Study: Simple measures could reduce global warming, save lives

Simple, inexpensive measures to cut emissions of two common pollutants will slow global warming, save millions of lives and boost crop production around the world, an international team of scientists reported Thursday.

The climate-change debate has centered on carbon dioxide, a gas that wafts in the atmosphere for decades, trapping heat. But in recent years, scientists have pointed to two other, shorter-term pollutants — methane and soot, also known as black carbon — that drive climate change.

Slashing emissions of these twin threats would be a “win-win-win” for climate, human health and agriculture, said NASA climate scientist Drew Shindell, who led the study appearing in the journal Science. “Even if you don’t believe climate change is a problem, these things are worth doing.”

Previous studies have noted the benefits of reducing methane and soot. But the new study looked at the specific effect of about 400 actions policymakers could take. Of those, just 14 interventions — such as eliminating wood-burning stoves, dampening emissions from diesel vehicles and capturing methane released from coal mines — would offer big benefits.

“They’re all things we know how to do and have done; we just haven’t done them worldwide,” said Shindell, who works at the NASA Goddard Institute for Space Studies in New York.

But simple changes can be difficult to implement globally, Shindell acknowledged, even when the ultimate benefits dwarf the upfront costs.

Reducing methane and soot would slow global warming dramatically — by almost a degree Fahrenheit — by the middle of the century, according to computer simulations run by the 24-member international team.

At the same time, the simulations show that better air quality would prevent lung and cardiovascular diseases, saving anywhere from 700,000 to 4.7 million lives annually. The wide range reflects uncertainties in the number of deaths caused by air pollution.

Global crop yields would also rise, by 30 to 135 metric tons annually, as rice, corn, wheat and soybean plants would have an easier time absorbing the nutrients they need from the air, according to the report.

“In the absence of a global carbon dioxide agreement, it makes sense to move ahead on global efforts to reduce these other gases,” said Joyce Penner of the University of Michigan, who has studied the climate impacts of soot but was not involved in the new research.

About 3 billion people in the developing world rely on stoves that burn wood, dung and other fuels that throw off soot.

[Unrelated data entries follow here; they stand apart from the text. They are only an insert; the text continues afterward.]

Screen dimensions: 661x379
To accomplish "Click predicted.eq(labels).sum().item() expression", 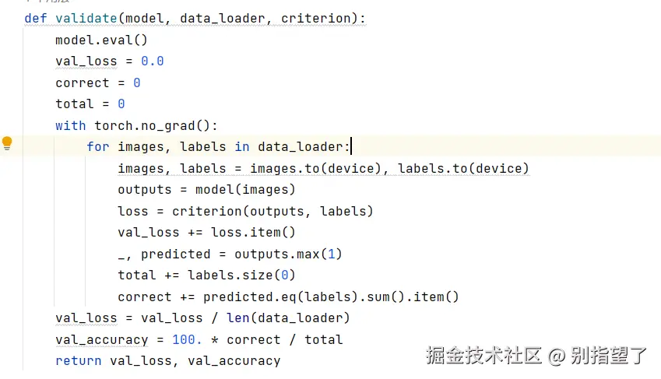I will [x=331, y=297].
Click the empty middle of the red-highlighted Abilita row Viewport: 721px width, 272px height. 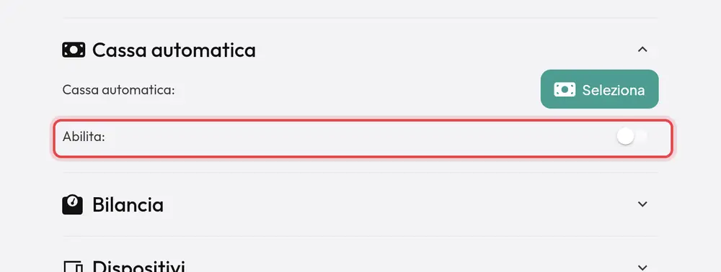point(361,137)
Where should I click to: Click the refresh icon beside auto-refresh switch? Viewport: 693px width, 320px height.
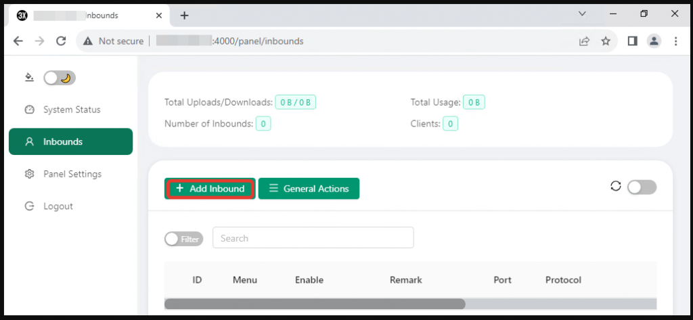[x=615, y=187]
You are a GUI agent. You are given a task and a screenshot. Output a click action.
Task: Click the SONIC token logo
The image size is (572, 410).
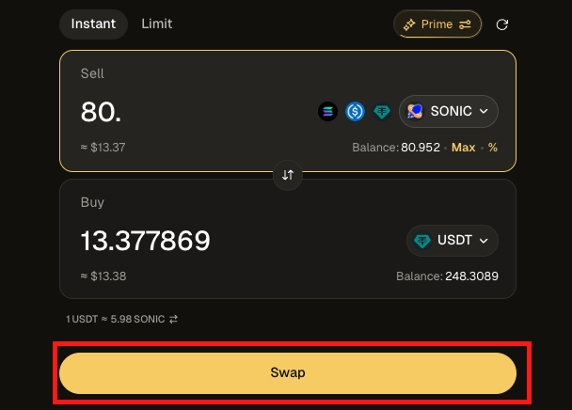415,112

Switching to cleaner-burning stoves would help reduce short-term global warming while quickly improving local air quality. Soot particles fall out of the air in less than a week.

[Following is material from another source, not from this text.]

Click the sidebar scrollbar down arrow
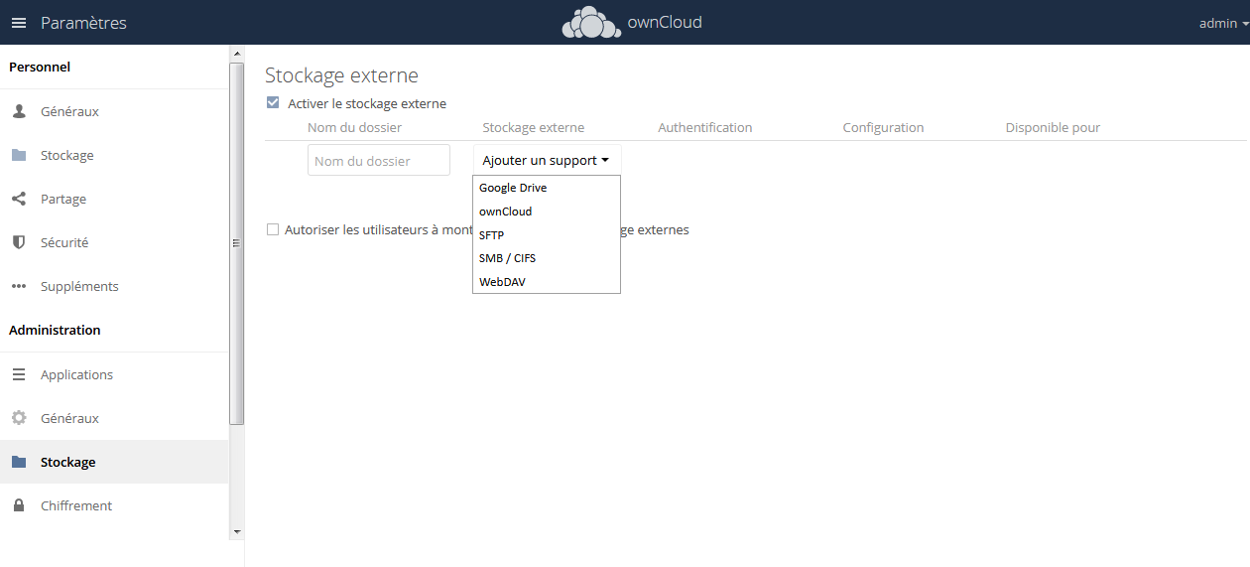 (236, 532)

But getting people to switch to cleaner-burning stoves is “easier said than done,” said Elizabeth Ransom, a spokeswoman for University Research. With funding from the U.S. Agency for International Development, the group recently doled out $1.3 million in grants to three groups studying how to get people in Uganda and India to adopt cleaner-burning stoves, as some projects to introduce modern stoves “just didn’t take off.”